Academic Satish Deshpande believed that the full political potential of the OBCs was still to be tapped. He wrote in an article, “The ‘OBC’ Primer on Indian Politics” (Forward Press magazine, January 2016), “...while the OBCs are widely recognised as a formidable force in Indian politics, their presence is seen only as a brute fact. This is a mistake because ‘OBC’ is not just a political label or a constitutional entity, it is also a uniquely fertile category to think about.” Why? Deshpande explained that as long as only the SCs and STs were counted, “the upper castes were able to travel incognito with the OBCs as part of a ‘general category’ accounting for three quarters of the population.” However, the Mandal “revolution”, he said, laid bare the best kept secret of Indian politics, “namely, that the Hindu upper castes, numbering no more than 15-20 per cent of the population, were undoubtedly our most powerful and pampered minority”. Deshpande restated what was a public admission by the BJP leaders: Hindutva was crafted as a political countervail against Mandal.
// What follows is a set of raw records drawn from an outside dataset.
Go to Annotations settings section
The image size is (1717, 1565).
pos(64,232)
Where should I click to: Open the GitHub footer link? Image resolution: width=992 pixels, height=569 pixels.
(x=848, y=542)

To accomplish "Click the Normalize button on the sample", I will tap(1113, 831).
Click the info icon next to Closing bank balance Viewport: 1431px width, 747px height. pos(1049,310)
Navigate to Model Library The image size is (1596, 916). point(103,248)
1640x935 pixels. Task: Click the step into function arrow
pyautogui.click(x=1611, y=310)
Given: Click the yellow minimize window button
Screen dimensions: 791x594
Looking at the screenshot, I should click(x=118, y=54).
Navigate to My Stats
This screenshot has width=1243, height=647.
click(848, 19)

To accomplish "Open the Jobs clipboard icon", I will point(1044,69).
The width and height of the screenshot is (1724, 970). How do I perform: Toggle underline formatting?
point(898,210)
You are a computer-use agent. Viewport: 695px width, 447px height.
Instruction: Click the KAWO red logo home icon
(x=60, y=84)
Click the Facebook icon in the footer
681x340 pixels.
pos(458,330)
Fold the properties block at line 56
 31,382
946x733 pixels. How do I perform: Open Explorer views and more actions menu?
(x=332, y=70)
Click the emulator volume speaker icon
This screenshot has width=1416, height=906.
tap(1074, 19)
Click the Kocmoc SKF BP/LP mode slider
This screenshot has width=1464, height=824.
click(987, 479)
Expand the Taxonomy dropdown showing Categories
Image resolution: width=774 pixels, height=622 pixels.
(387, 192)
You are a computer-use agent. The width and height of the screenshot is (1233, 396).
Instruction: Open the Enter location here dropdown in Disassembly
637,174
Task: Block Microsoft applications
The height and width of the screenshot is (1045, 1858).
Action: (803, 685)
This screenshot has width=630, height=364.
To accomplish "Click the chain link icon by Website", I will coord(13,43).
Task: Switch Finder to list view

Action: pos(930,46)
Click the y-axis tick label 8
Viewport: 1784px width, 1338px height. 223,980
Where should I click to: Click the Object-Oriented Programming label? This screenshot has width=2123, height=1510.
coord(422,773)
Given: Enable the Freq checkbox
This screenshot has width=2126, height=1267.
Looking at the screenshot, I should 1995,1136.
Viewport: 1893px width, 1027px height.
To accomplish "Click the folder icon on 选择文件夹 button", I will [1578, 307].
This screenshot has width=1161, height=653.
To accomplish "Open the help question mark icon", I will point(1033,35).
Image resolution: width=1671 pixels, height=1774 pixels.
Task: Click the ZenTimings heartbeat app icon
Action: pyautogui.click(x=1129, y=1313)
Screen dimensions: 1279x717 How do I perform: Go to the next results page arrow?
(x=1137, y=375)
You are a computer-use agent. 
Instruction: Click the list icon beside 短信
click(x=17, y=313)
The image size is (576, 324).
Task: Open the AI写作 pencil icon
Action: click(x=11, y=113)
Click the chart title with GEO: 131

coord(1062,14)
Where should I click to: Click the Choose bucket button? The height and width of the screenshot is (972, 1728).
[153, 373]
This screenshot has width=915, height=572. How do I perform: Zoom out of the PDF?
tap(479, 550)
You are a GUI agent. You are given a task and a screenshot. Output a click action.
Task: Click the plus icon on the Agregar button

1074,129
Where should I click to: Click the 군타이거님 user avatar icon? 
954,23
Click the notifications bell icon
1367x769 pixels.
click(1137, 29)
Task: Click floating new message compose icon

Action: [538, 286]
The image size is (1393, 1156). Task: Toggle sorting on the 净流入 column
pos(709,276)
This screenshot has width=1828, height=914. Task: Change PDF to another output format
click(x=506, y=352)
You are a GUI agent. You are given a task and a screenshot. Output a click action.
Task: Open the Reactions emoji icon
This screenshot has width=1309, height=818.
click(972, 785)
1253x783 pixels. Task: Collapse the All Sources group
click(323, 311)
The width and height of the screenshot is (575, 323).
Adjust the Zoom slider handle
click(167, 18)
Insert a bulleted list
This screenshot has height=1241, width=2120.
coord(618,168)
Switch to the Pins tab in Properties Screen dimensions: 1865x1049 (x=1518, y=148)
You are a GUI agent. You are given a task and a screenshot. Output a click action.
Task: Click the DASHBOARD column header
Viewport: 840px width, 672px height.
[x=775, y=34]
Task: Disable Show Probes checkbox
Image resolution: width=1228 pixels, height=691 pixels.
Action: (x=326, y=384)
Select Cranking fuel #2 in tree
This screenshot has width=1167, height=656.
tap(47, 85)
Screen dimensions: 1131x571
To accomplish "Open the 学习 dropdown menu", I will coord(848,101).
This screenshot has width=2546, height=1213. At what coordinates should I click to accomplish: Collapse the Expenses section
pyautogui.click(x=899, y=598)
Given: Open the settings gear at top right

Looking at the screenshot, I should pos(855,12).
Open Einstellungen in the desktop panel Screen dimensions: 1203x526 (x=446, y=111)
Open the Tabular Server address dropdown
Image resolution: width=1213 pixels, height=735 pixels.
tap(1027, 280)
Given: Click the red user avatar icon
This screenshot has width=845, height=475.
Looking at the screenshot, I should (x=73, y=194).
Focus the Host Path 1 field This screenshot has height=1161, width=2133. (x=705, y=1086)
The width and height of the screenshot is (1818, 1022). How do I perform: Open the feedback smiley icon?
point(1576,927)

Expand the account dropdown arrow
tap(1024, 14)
It worked, but in a limited way as the verdict of the 1989 and 1991 elections proved.
The BJP, which is quick at accurately grasping the political pulse, realised that it would have to fashion its own formula of combining Hindutva and Mandal to reach the pole position in politics. Hence, the decision to wholeheartedly endorse reservations and identify and project OBC leaders in its strongholds, culminating in the emergence and rise of Narendra Modi as a leader who fused Hindutva with his core identity as an OBC.
Recently, when KN Govindacharya, a former BJP general secretary who was the architect of its social engineering programme, was asked for his views on caste census, he replied, “I don’t think Hinduism is so weak that it would crumble with the release of caste details.” In the same breath, Govindacharya added that an “ideal balance” should be struck between “social justice (for the OBCs) and social harmony (to keep the upper castes happy).”
It’s an irreconcilable proposition that the Mandal votaries refuse to accept. However, the parties advocating a caste census are aware of the pitfalls. The “creamy layer” made up by the elite OBC groupings that have skimmed off the statutory benefits so far, will have to contend with a sea of the have-nots who were mostly looped out of the quota regime. A second revolution, then?